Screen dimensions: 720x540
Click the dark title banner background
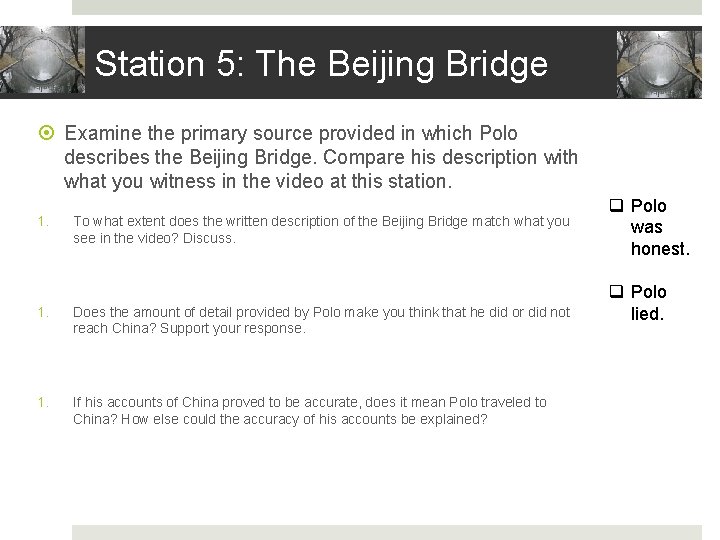click(351, 62)
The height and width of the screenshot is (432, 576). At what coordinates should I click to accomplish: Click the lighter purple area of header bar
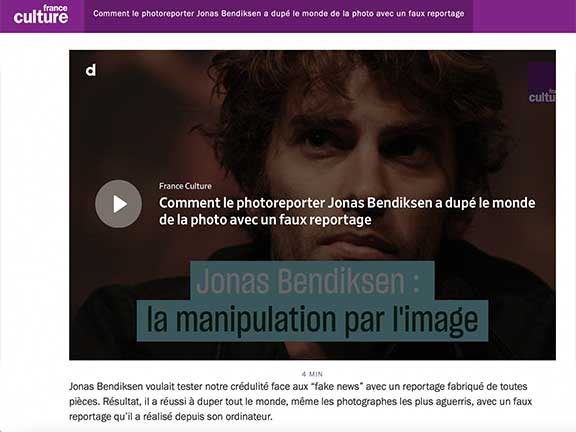(524, 16)
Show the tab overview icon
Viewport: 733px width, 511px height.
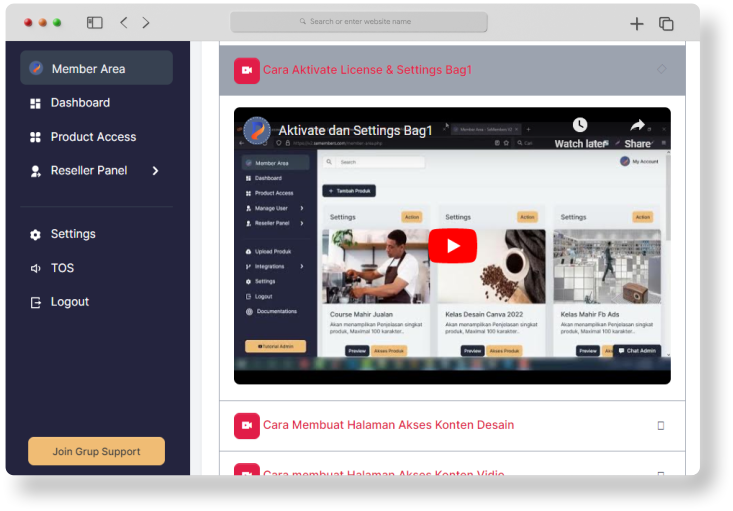tap(666, 23)
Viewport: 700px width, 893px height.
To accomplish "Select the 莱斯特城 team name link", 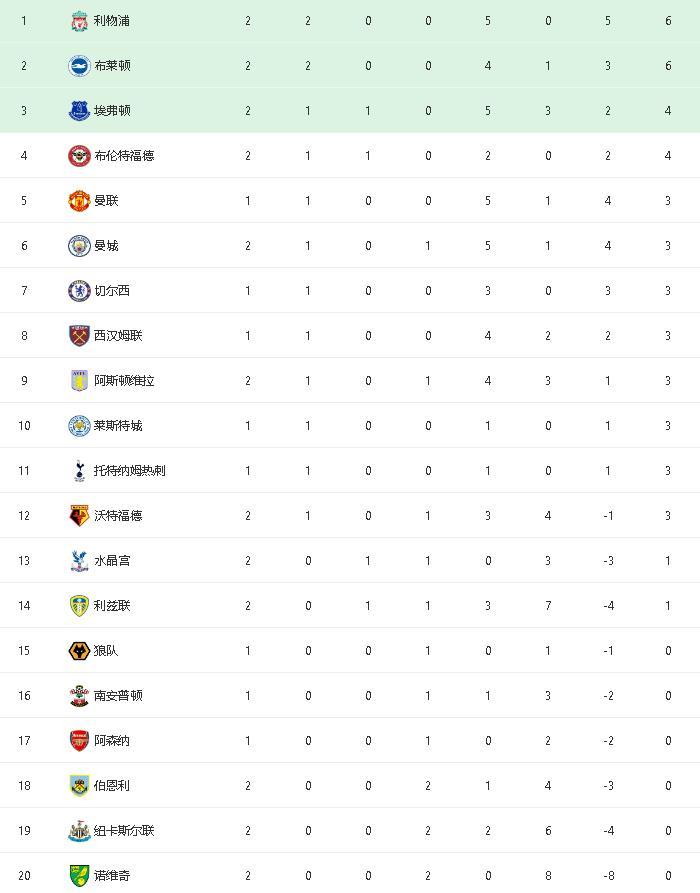I will tap(118, 426).
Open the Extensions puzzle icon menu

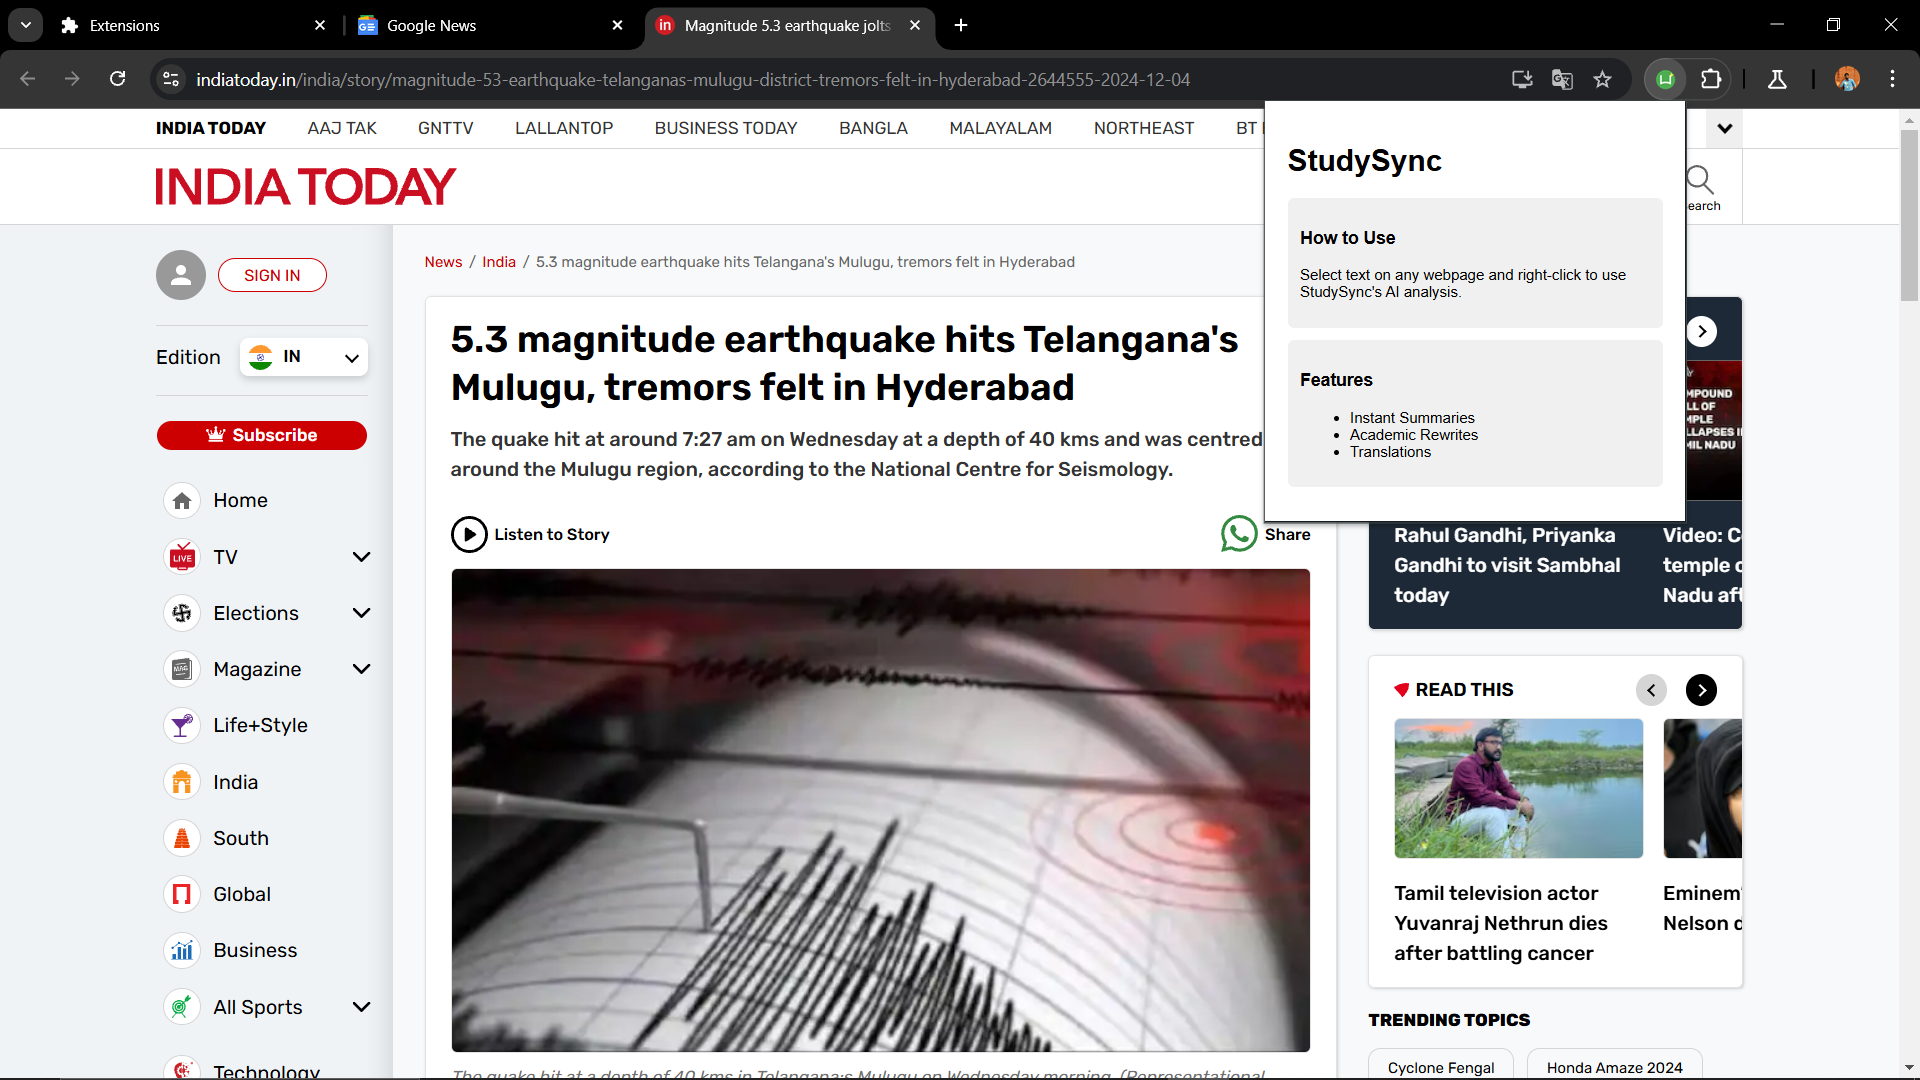point(1711,80)
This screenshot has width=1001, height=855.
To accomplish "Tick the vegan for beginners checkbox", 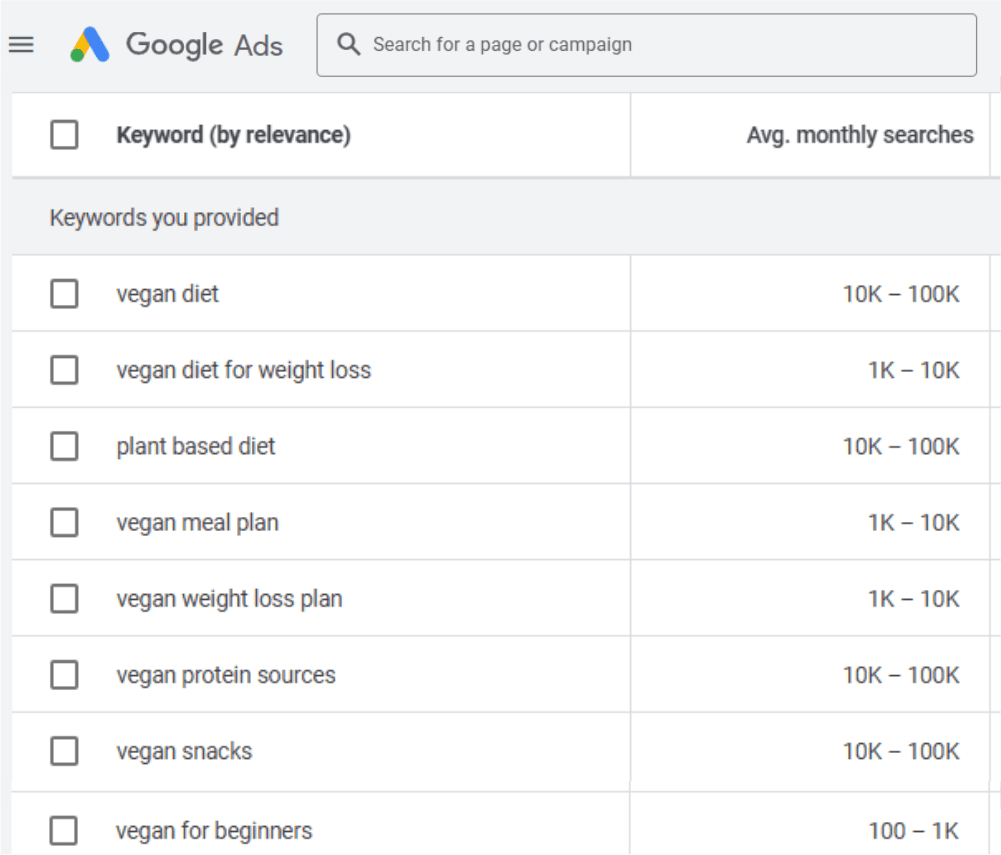I will click(x=64, y=830).
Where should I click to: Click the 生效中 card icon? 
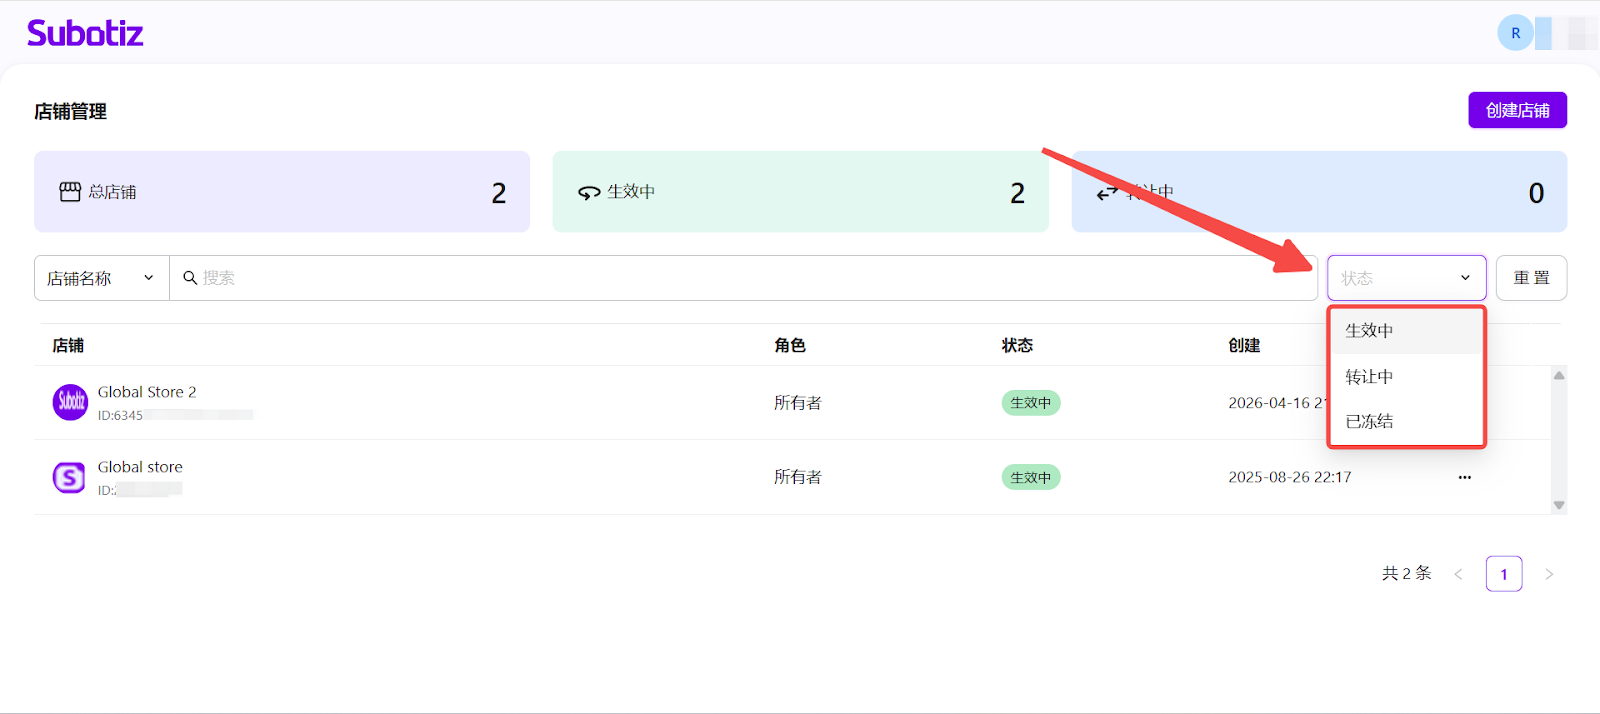(589, 193)
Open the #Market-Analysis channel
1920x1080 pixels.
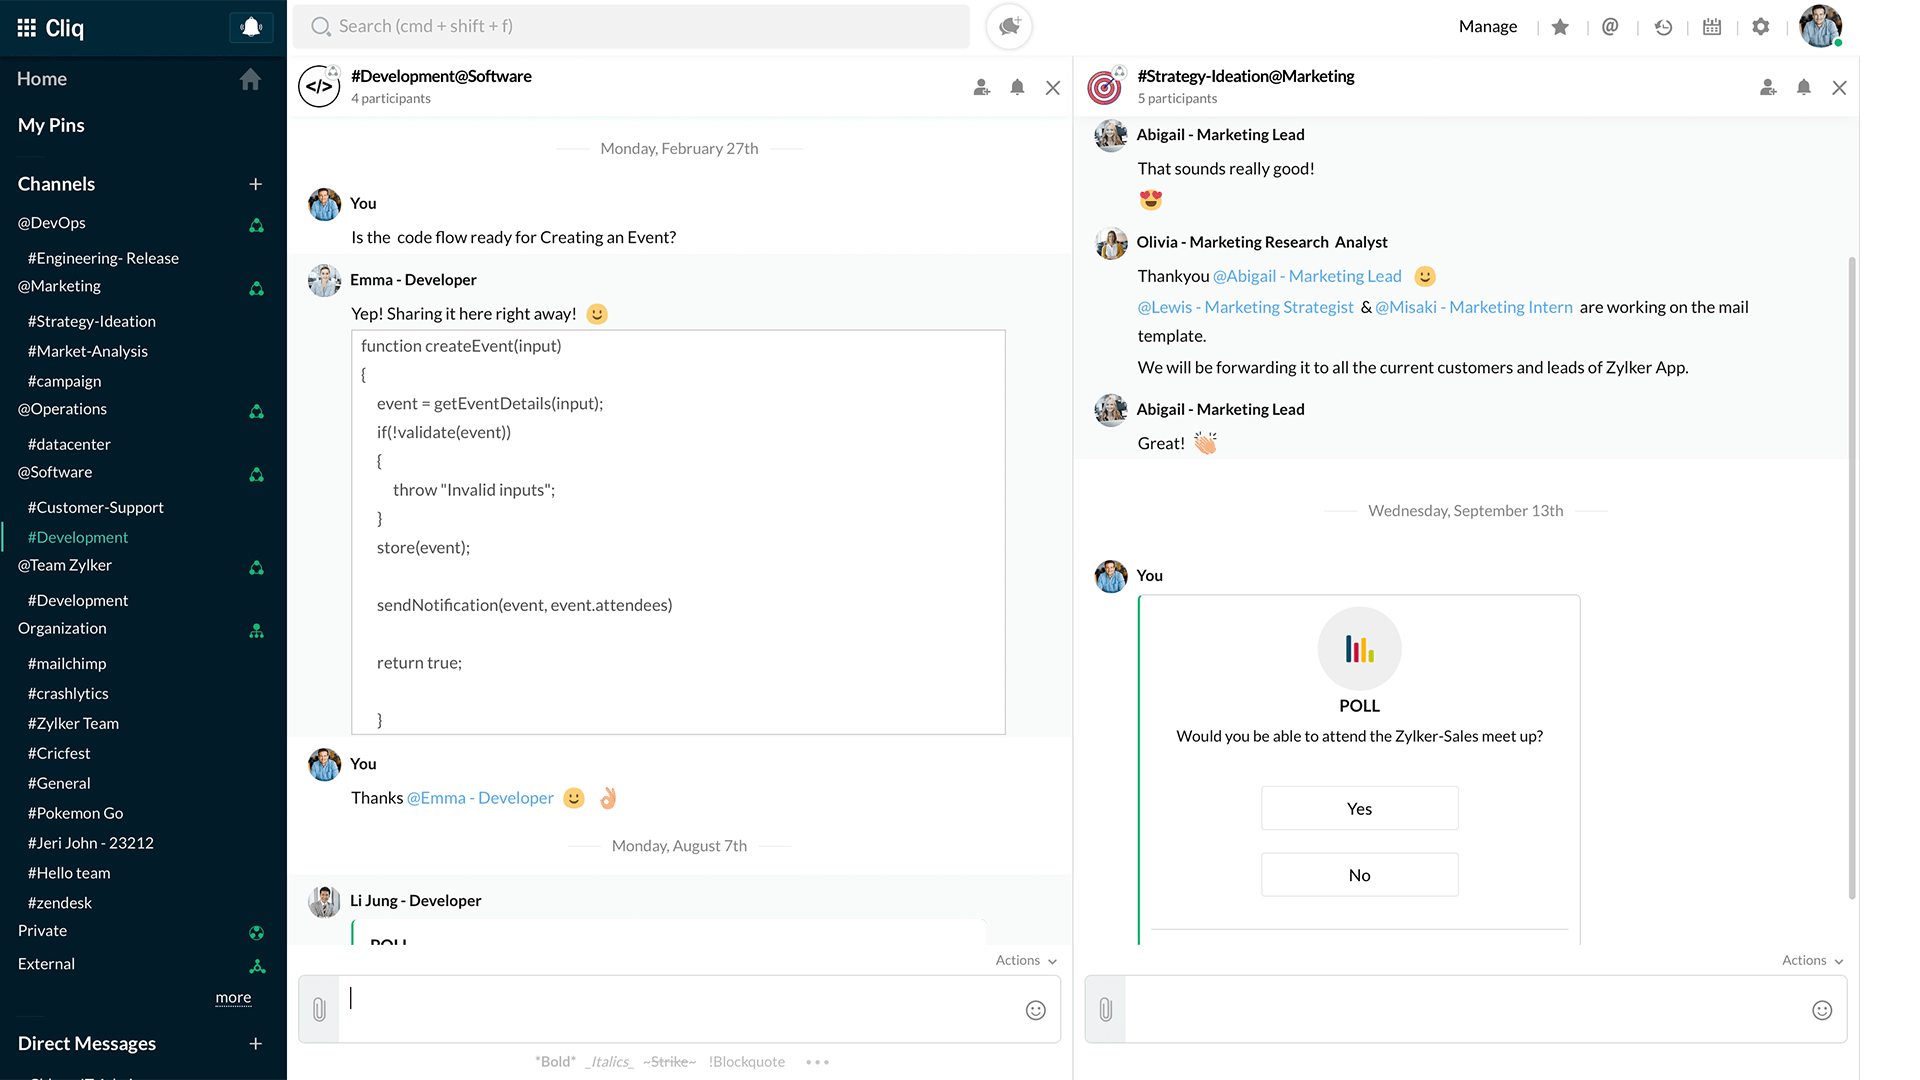(88, 351)
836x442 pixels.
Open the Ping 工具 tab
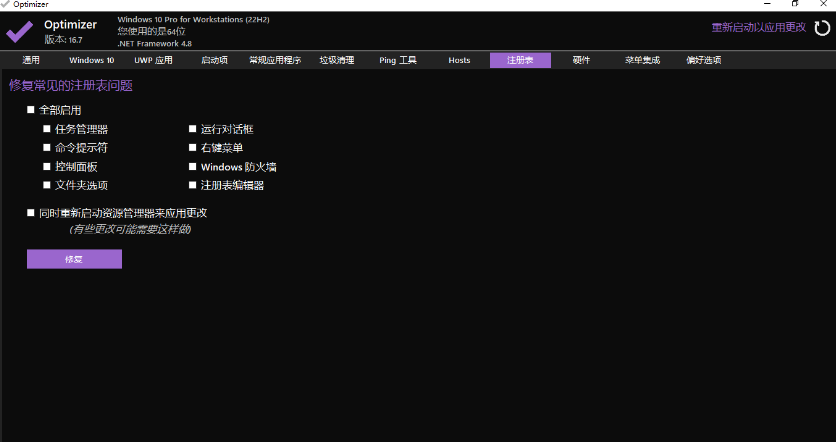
----
> [Given task] Count the lines of the records above that contain the string "screenshot", matching case exactly. Give only the number.

> [Task response] 2